PROBLEM TO WORK ON: Output all records below verbatim.

RECORDS FOR THE TASK:
▬▬▬
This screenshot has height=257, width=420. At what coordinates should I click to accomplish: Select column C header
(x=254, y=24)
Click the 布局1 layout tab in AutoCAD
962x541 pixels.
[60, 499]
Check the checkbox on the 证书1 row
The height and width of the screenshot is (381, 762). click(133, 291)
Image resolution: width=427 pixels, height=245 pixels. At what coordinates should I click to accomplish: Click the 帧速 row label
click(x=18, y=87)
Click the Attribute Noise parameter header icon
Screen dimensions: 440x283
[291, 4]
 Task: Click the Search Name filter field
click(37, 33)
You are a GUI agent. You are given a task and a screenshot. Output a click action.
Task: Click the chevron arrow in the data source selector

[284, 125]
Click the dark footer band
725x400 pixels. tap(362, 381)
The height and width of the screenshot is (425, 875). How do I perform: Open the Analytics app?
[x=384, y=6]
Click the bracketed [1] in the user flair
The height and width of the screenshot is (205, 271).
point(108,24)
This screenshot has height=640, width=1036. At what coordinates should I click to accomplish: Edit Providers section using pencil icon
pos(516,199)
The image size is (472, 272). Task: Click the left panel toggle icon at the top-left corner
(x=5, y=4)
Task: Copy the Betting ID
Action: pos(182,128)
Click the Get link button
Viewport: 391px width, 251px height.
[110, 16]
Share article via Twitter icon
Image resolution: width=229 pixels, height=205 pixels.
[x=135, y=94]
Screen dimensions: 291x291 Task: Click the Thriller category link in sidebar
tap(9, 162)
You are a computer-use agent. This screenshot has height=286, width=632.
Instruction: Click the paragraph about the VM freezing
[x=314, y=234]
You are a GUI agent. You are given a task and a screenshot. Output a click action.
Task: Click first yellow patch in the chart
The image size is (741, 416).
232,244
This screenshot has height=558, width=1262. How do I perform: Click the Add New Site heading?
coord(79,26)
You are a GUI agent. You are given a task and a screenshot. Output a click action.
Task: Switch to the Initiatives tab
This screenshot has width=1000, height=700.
▬▬▬
YOUR SOLUTION:
This screenshot has height=257, width=420. At what coordinates should I click to accomplish: Select column C header
(x=254, y=24)
Click the 布局1 layout tab in AutoCAD
962x541 pixels.
[60, 499]
Check the checkbox on the 证书1 row
The height and width of the screenshot is (381, 762). click(133, 291)
Image resolution: width=427 pixels, height=245 pixels. At what coordinates should I click to accomplish: Click the 帧速 row label
click(x=18, y=87)
Click the Attribute Noise parameter header icon
Screen dimensions: 440x283
[291, 4]
 Task: Click the Search Name filter field
click(37, 33)
You are a GUI agent. You are given a task and a screenshot. Output a click action.
Task: Click the chevron arrow in the data source selector

[284, 125]
Click the dark footer band
725x400 pixels. tap(362, 381)
The height and width of the screenshot is (425, 875). How do I perform: Open the Analytics app?
[x=384, y=6]
Click the bracketed [1] in the user flair
The height and width of the screenshot is (205, 271).
point(108,24)
This screenshot has height=640, width=1036. At what coordinates should I click to accomplish: Edit Providers section using pencil icon
pos(516,199)
The image size is (472, 272). Task: Click the left panel toggle icon at the top-left corner
(x=5, y=4)
Task: Copy the Betting ID
Action: pos(182,128)
Click the Get link button
Viewport: 391px width, 251px height.
[110, 16]
Share article via Twitter icon
Image resolution: width=229 pixels, height=205 pixels.
[x=135, y=94]
Screen dimensions: 291x291 Task: Click the Thriller category link in sidebar
tap(9, 162)
You are a computer-use agent. This screenshot has height=286, width=632.
Instruction: Click the paragraph about the VM freezing
[x=314, y=234]
You are a GUI agent. You are given a task and a screenshot. Output a click action.
Task: Click first yellow patch in the chart
The image size is (741, 416).
232,244
This screenshot has height=558, width=1262. How do I perform: Click the Add New Site heading?
coord(79,26)
You are a GUI agent. You are given a task and a screenshot. Output a click action.
Task: Switch to the Initiatives tab
This screenshot has width=1000, height=700.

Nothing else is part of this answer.